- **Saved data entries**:
-- Opening Marker --

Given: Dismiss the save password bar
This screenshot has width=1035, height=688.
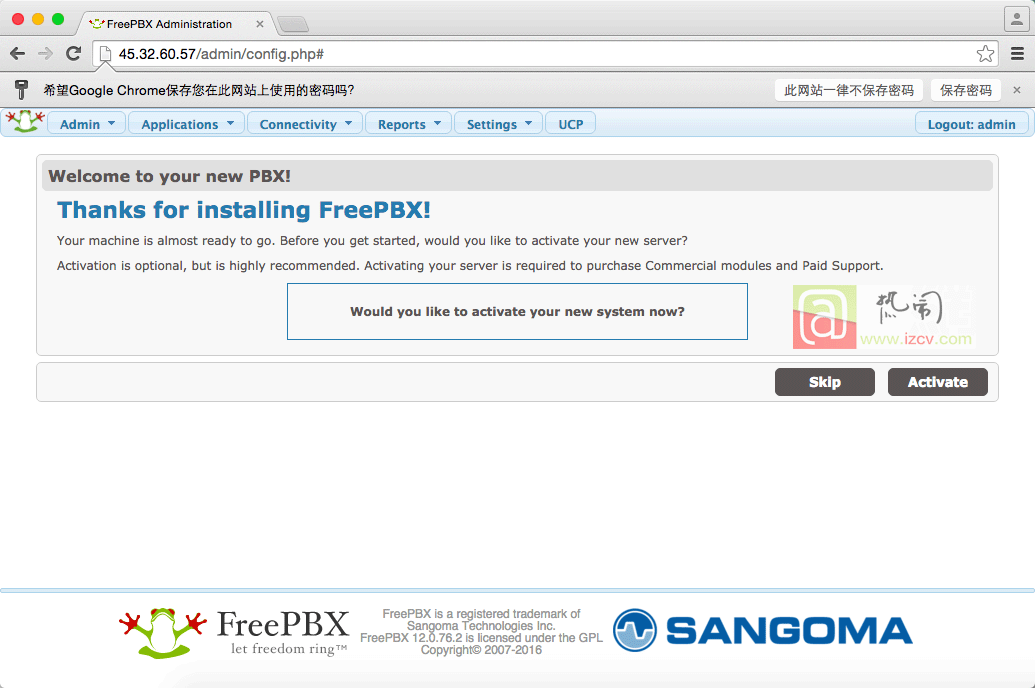Looking at the screenshot, I should [1017, 90].
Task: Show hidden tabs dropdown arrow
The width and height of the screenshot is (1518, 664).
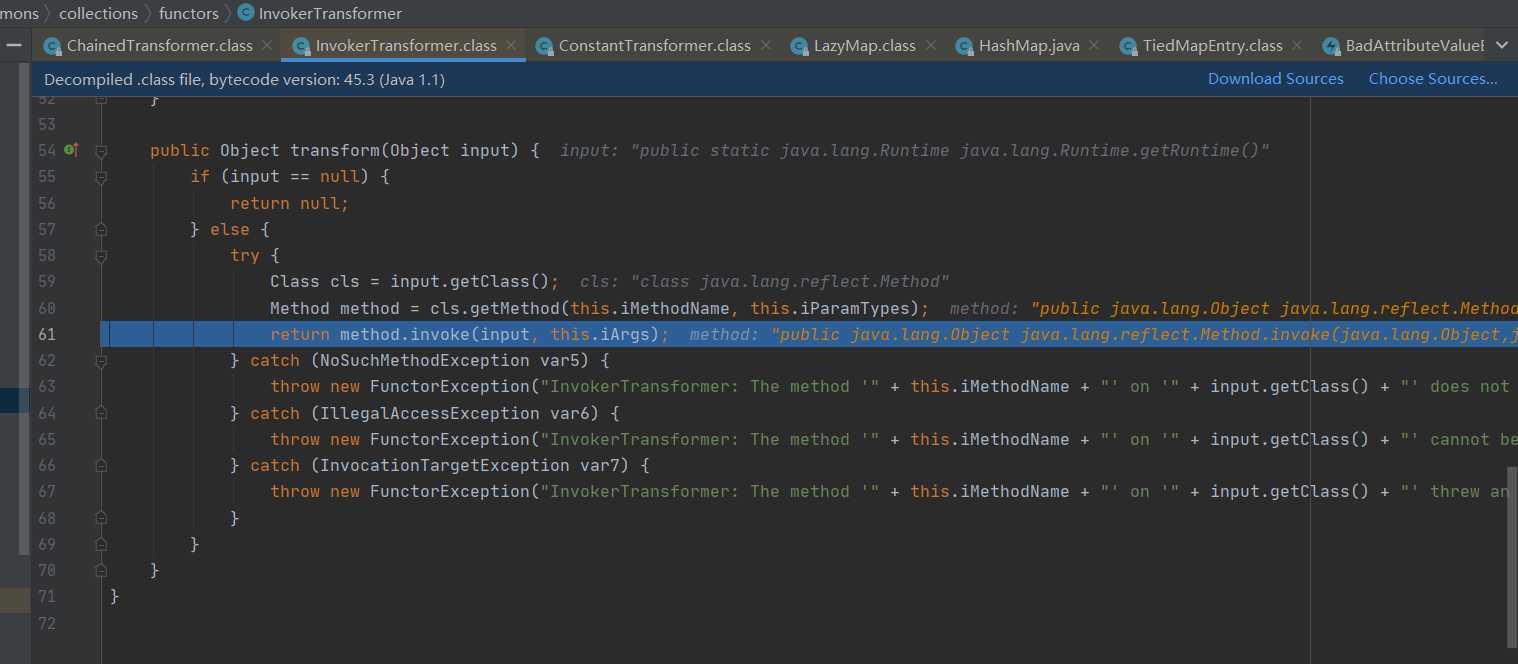Action: (x=1501, y=45)
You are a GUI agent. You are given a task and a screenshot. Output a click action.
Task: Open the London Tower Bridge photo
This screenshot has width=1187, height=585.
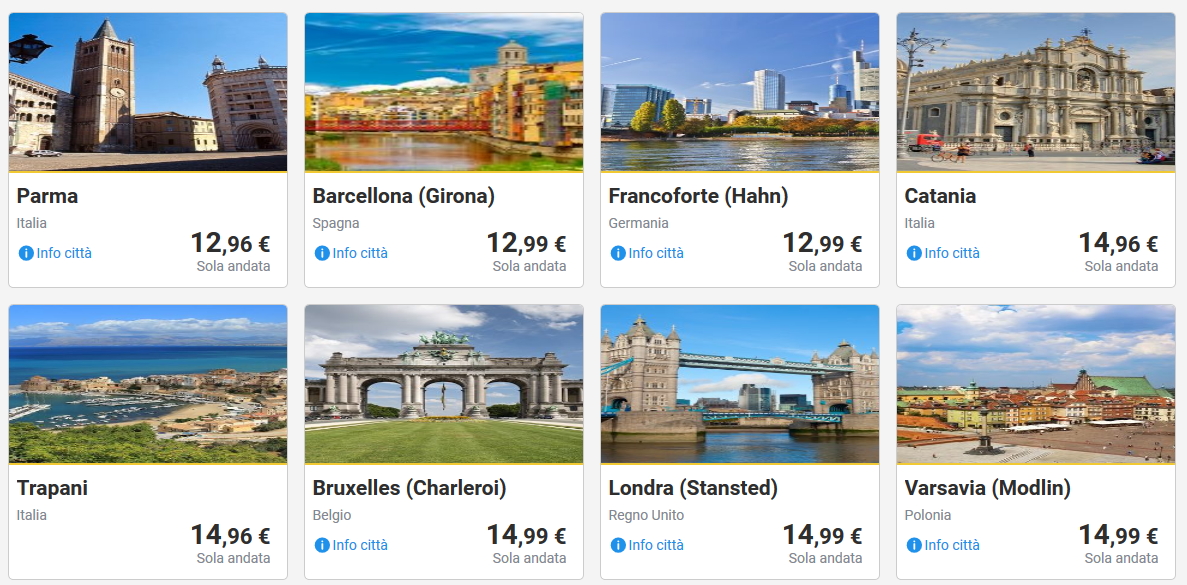click(740, 384)
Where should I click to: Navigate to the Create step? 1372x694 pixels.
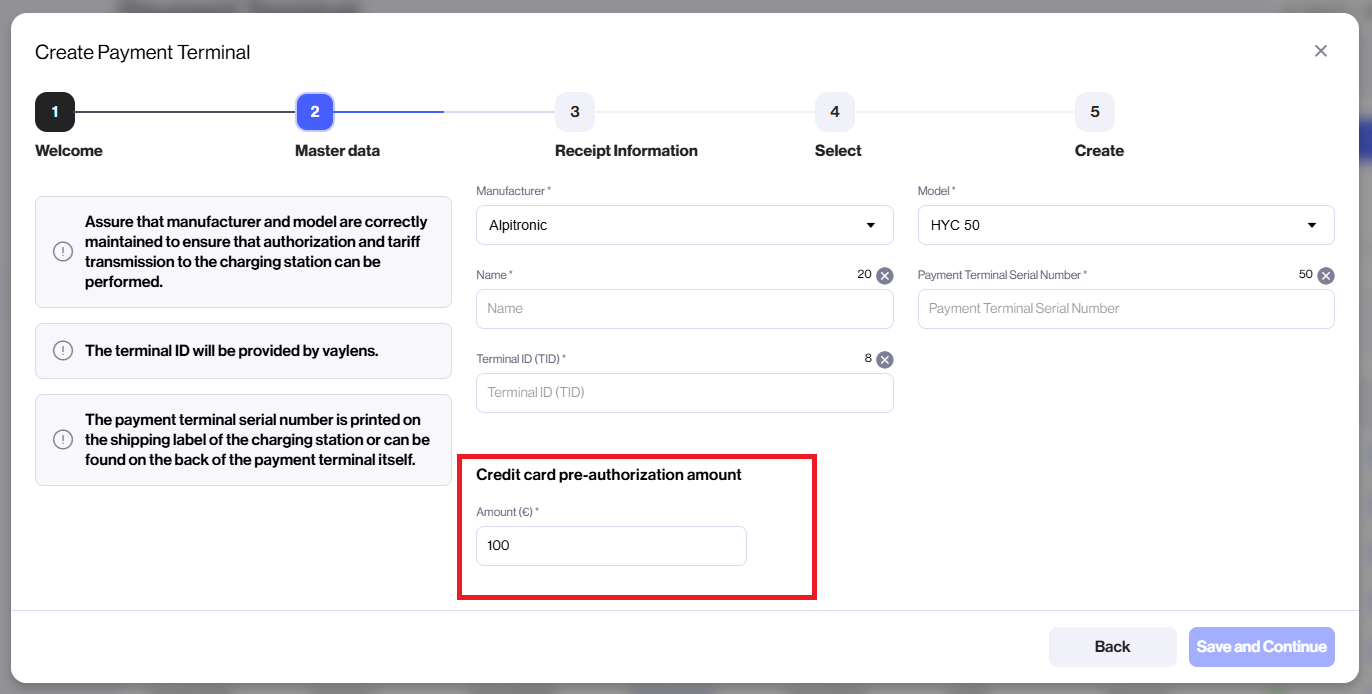coord(1095,112)
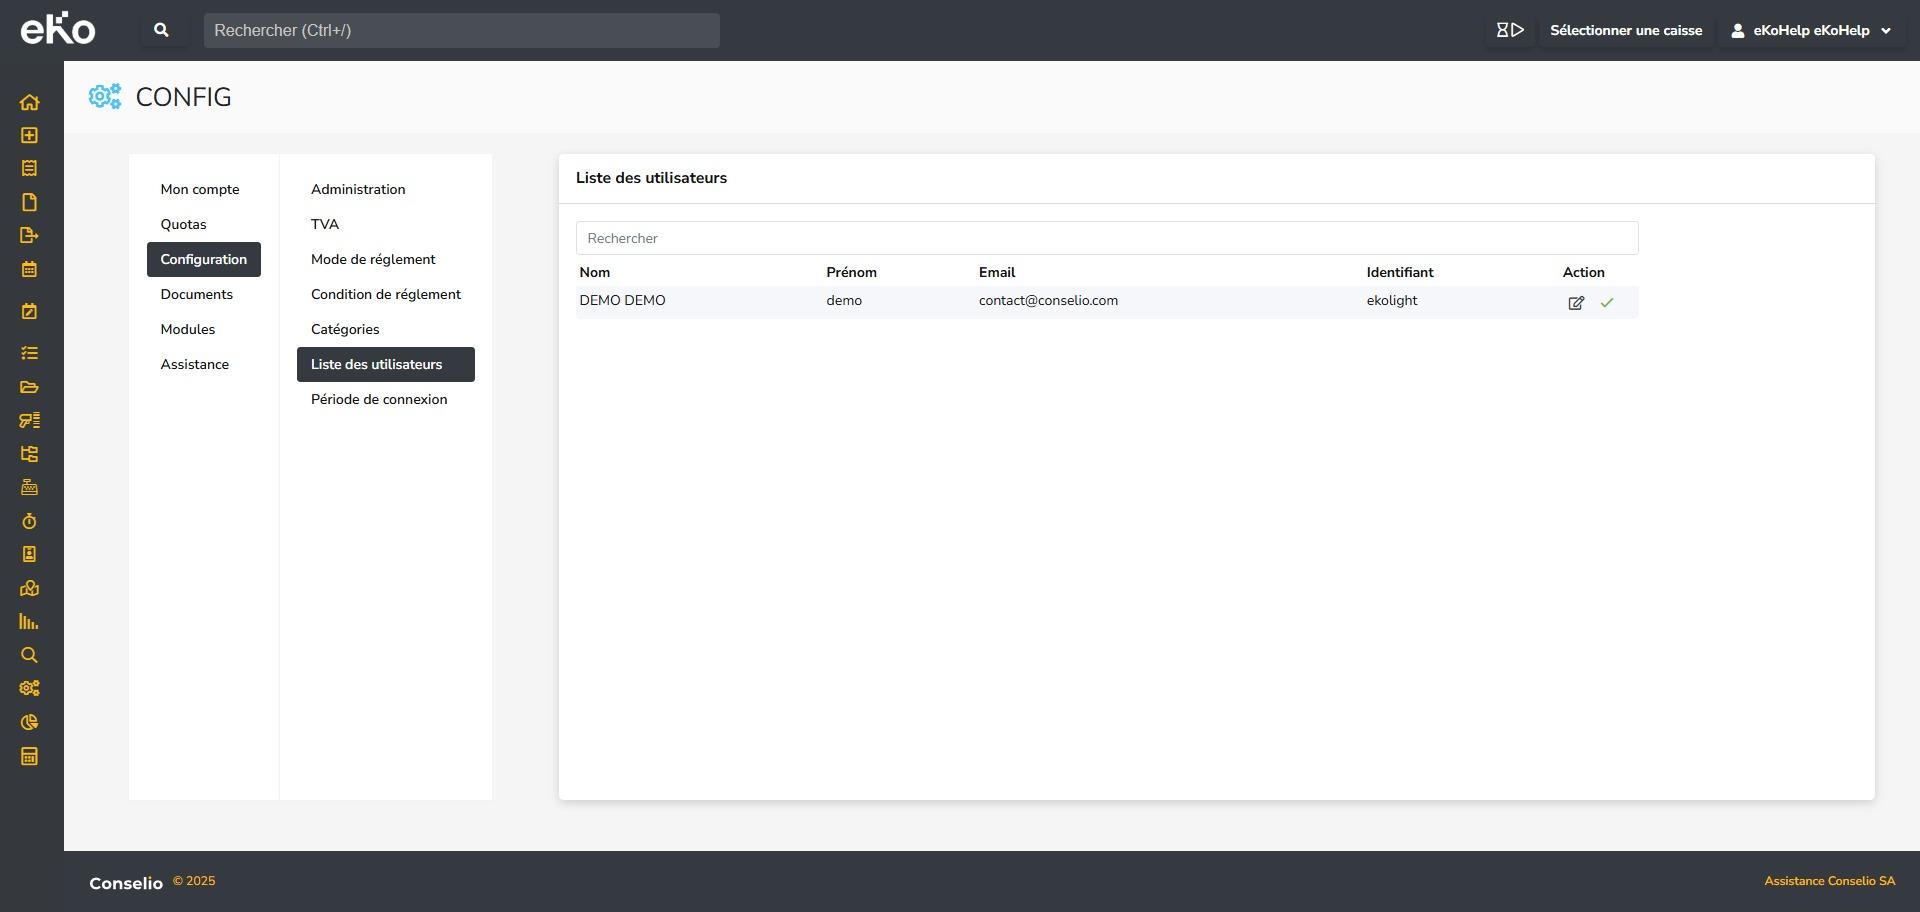Viewport: 1920px width, 912px height.
Task: Go to Période de connexion
Action: click(x=379, y=399)
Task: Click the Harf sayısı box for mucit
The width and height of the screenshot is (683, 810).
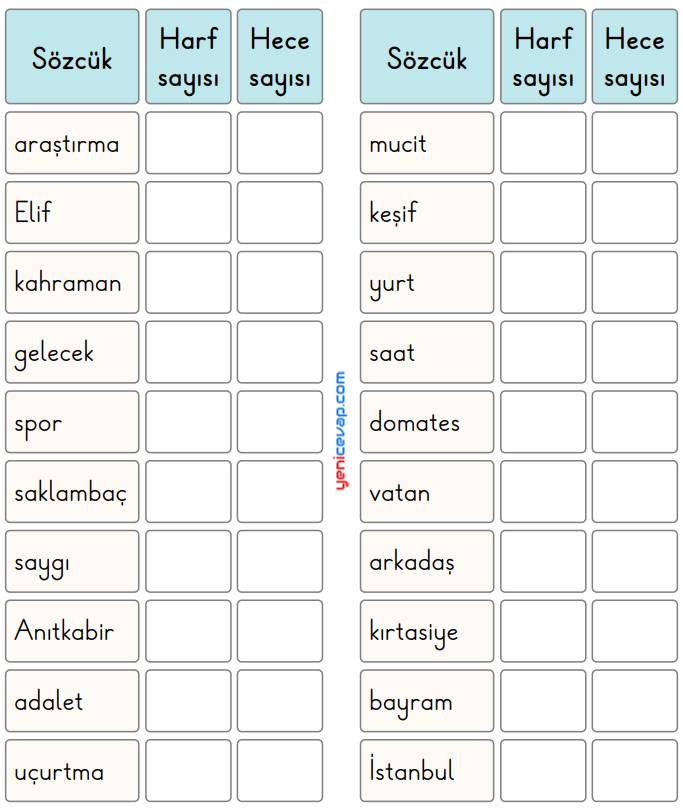Action: tap(543, 143)
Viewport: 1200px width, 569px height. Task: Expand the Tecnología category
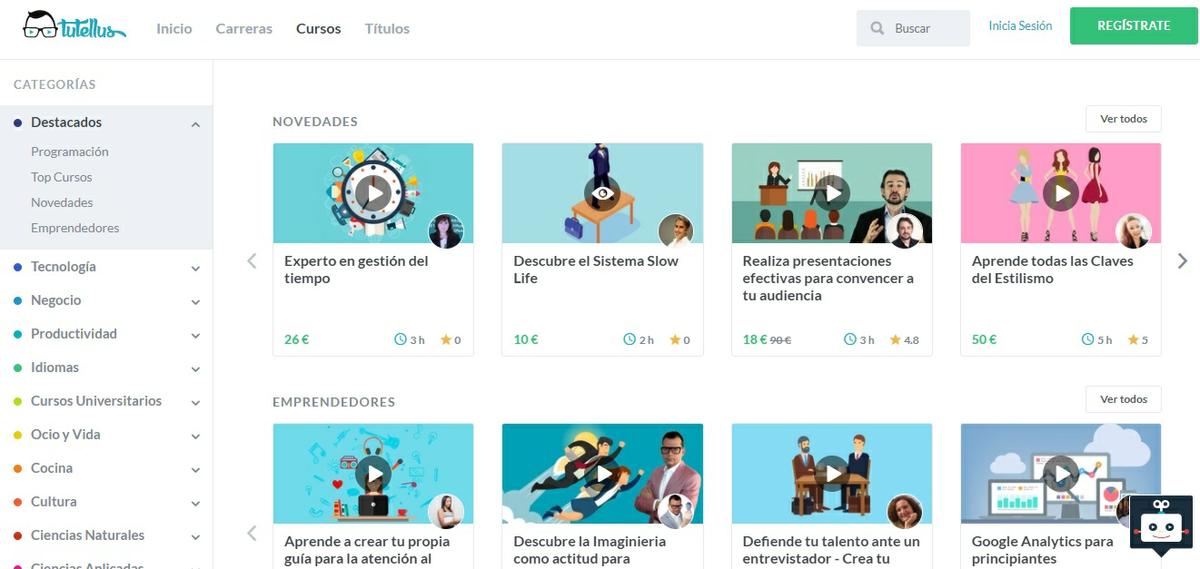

-- Closing Marker --

- **Task requirements**:
The expected output is an exact retyping of the lines from the line with "Where should I" through the last line of the data, with both ends kept and the pictures dropped.

- **Result below**:
Where should I click to: Navigate to the Create step? 1372x694 pixels.
coord(1095,112)
Viewport: 1920px width, 912px height.
Task: Go to Période de connexion
Action: click(x=379, y=399)
Task: Click the Harf sayısı box for mucit
The width and height of the screenshot is (683, 810).
Action: tap(543, 143)
Viewport: 1200px width, 569px height. Task: Expand the Tecnología category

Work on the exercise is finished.